Section works well if students ask questions, and sometimes TFs will take the section in an unexpected direction based on student requests. Please speak up! If you have questions from lecture, now’s the time to ask.

Students will be expected to have digested all material from section handouts, including offline exercises. Offline exercises often contain hints for problem sets.

The Motel Friend problem

The CS 61 Motel has 18,446,744,073,709,551,615 rooms, numbered 1 through 18,446,744,073,709,551,615. (The office is room 0.) The rooms are so amazing that no one ever checks out. Nevertheless, the front desk attendant, Eddie, is having a hell of a time checking people in to unoccupied rooms. Eddie needs you to write Motel Friend, a computer program to help him.

Your Motel Friend program should have two functions, which should behave as follows:

bool check_in(unsigned long room);
    // Check in a guest to room number `room`.
    // Return false if `room` was previously occupied, true otherwise.

unsigned long empty_room();
    // Return the number of a currently-unoccupied room.
    // Since the hotel is very long, and the office is located in “room” 0,
    // it’s nicest to return the *minimum* unoccupied room number.

These functions will access a global data structure that you define.

(On 64-bit machines, the unsigned long data type is a 64-bit unsigned integer type, and can represent numbers from 0 to 18,446,744,073,709,551,615. More information.)

There is also a bool check_rep() function that is meant to validate that the global data structure is correct.
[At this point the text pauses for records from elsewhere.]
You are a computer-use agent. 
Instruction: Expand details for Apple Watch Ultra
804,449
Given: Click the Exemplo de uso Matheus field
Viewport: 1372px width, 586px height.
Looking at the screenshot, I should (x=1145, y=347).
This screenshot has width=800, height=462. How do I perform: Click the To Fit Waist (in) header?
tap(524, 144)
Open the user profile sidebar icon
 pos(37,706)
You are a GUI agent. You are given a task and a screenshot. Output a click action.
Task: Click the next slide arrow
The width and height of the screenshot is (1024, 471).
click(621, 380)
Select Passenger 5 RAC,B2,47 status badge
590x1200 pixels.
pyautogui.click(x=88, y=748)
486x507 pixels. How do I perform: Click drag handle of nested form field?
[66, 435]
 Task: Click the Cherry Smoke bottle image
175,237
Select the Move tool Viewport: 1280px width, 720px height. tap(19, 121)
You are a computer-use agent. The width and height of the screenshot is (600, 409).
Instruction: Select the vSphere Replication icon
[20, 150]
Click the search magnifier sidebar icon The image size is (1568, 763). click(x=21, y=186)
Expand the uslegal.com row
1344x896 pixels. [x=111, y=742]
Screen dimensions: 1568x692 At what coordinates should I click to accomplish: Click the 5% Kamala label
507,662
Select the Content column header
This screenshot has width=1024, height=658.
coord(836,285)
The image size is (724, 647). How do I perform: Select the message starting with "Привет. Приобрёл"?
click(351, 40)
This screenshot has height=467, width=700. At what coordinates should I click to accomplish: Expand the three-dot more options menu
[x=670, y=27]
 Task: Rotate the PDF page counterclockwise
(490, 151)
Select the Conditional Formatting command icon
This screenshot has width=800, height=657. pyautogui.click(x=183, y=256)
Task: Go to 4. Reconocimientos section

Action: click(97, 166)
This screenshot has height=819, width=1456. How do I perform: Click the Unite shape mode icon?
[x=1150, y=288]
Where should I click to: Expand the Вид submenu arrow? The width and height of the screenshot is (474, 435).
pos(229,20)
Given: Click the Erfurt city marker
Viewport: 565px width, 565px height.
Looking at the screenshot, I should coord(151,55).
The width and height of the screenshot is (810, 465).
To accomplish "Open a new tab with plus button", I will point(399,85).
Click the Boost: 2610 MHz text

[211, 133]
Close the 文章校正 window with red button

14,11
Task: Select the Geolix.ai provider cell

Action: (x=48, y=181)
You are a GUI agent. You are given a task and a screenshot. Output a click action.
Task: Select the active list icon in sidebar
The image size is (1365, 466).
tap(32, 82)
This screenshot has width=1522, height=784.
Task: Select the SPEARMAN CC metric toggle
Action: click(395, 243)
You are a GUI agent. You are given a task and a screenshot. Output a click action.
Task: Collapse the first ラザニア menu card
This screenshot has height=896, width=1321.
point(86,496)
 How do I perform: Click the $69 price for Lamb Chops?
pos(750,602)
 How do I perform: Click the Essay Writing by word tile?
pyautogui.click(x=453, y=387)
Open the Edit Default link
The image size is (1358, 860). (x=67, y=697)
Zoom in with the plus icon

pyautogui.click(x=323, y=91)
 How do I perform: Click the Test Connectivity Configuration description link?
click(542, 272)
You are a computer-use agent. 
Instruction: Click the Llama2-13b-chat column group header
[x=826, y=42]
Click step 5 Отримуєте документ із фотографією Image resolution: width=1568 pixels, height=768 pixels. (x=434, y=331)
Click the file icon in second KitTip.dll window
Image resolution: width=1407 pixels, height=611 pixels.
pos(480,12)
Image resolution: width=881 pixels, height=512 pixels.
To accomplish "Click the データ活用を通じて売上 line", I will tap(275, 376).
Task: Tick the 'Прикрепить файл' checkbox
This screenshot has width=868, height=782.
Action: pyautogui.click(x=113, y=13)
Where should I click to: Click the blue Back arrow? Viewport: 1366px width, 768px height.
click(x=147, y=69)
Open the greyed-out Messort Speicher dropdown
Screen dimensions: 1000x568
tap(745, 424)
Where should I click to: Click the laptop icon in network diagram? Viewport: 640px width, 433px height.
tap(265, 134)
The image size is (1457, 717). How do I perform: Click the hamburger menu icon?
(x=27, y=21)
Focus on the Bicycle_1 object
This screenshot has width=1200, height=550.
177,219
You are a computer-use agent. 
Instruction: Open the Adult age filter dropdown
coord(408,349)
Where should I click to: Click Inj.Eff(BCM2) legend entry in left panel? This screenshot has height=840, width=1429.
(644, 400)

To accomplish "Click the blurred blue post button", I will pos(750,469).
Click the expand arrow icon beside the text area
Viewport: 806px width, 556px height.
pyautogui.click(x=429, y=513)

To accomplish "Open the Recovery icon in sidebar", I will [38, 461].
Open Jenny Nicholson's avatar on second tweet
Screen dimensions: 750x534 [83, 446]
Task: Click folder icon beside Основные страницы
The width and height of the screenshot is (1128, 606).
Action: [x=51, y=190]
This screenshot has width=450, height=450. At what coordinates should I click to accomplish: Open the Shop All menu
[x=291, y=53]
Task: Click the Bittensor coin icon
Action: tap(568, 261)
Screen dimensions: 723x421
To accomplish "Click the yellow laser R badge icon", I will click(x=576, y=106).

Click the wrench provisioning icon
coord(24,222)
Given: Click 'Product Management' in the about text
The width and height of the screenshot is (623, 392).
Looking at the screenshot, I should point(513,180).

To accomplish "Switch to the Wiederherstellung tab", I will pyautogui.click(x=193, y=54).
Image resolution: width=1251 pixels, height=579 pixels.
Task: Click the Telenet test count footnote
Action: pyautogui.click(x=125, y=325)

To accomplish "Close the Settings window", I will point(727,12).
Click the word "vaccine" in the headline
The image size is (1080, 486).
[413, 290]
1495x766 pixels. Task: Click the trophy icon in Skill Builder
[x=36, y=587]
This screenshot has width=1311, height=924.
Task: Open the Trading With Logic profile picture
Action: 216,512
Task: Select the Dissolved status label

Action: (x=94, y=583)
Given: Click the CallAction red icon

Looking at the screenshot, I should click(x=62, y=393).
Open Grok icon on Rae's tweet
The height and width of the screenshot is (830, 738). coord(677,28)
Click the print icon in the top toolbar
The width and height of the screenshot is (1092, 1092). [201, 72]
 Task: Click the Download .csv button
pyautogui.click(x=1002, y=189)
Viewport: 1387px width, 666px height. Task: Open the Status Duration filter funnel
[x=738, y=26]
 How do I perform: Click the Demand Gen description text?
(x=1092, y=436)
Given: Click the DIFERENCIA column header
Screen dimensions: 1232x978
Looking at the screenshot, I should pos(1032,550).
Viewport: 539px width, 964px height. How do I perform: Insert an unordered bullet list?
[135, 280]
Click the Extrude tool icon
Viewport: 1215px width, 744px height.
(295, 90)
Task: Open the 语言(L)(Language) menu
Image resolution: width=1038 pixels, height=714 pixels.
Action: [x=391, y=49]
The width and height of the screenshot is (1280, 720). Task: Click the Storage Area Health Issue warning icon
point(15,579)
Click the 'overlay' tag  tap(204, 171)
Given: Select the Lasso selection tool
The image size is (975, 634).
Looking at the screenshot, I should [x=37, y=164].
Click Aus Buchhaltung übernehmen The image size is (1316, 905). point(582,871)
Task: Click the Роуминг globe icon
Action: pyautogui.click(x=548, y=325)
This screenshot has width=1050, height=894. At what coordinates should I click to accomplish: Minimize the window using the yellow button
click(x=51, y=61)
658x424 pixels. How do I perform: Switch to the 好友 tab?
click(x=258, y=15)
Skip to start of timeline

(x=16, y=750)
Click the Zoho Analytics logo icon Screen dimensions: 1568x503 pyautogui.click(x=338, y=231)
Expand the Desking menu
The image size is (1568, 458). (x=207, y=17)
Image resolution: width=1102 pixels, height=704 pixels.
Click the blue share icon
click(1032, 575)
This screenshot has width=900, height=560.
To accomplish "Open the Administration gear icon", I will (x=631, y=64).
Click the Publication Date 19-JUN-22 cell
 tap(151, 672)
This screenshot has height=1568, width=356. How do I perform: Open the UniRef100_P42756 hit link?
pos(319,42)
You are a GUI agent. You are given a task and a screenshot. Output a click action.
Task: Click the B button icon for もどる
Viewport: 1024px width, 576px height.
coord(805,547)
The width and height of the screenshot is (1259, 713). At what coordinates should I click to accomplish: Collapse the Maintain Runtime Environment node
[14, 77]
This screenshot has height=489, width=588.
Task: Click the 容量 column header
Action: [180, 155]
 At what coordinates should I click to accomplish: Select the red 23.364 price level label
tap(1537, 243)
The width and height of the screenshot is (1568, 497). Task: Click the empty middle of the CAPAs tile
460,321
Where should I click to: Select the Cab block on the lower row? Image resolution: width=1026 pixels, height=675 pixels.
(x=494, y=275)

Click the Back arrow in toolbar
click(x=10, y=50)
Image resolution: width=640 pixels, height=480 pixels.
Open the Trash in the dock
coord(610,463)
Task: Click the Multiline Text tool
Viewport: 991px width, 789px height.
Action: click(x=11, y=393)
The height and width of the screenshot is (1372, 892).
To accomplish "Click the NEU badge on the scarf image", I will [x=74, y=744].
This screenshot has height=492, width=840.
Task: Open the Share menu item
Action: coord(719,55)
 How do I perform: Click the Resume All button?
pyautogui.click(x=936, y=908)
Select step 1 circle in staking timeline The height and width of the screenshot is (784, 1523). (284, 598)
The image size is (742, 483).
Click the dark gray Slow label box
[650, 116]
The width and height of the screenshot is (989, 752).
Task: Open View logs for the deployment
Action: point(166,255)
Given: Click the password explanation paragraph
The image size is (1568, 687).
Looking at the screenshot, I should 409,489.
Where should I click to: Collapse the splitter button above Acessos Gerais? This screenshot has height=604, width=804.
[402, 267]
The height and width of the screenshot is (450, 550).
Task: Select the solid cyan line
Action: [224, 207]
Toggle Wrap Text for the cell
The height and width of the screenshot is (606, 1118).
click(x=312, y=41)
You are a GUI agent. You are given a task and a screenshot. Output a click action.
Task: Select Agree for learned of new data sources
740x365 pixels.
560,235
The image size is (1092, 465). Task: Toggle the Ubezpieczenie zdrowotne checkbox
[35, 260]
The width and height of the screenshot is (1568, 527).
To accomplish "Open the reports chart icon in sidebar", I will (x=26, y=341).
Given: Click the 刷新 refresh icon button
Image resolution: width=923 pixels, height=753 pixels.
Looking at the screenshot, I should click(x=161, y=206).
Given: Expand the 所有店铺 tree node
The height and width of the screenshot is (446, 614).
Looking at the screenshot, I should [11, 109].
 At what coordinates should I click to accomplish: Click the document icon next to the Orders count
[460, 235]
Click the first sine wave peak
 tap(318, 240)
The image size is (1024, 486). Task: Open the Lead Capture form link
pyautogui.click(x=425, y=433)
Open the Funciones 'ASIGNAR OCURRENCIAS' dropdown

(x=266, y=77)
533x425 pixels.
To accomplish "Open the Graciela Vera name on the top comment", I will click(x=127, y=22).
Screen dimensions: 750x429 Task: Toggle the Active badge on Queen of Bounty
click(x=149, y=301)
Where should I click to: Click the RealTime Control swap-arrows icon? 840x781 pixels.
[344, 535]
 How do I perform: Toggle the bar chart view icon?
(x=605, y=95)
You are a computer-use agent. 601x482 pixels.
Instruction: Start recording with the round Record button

You don’t need to implement it for section, but such functions are super useful to implement anyway.

Question. Think about how would you implement these functions. What data structures might you use? What factors might affect that choice?

Test harness

In the rest of section, you’ll work on different implementations for the Motel Friend functions. We’ve provided a simple test harness so you can run tests. Put your code in cs61-sections/s01-motelfriend/motelfriend.cc. Then you can run make in cs61-sections/s01-motelfriend to get a ./motelfriend program. This program reads a test file and runs the corresponding tests. You can run:

./motelfriend test01.txt to run tests that just check in to rooms (so empty_room doesn’t have to work).
./motelfriend test02.txt to run tests that check in to rooms and search for empty rooms.
./motelfriend test03.txt to run tests that check for coalescing (Part C).

And you can make your own tests! Check out the test files and you should be able to figure out the format. For full test functionality, you’ll want to implement check_map_size and check_rep as well as check_in and empty_room.

A. Motel friend map

In the rest of this section, we’ll implement Motel Friend using std::map. Here’s our proposed type for the global data structure:

s01/motelfriend.cc

std::map<unsigned long, bool> room_map;
using room_iter = std::map<unsigned long, bool>::iterator; // less typing later

room_map.contains(r) is true if and only if room number r is occupied.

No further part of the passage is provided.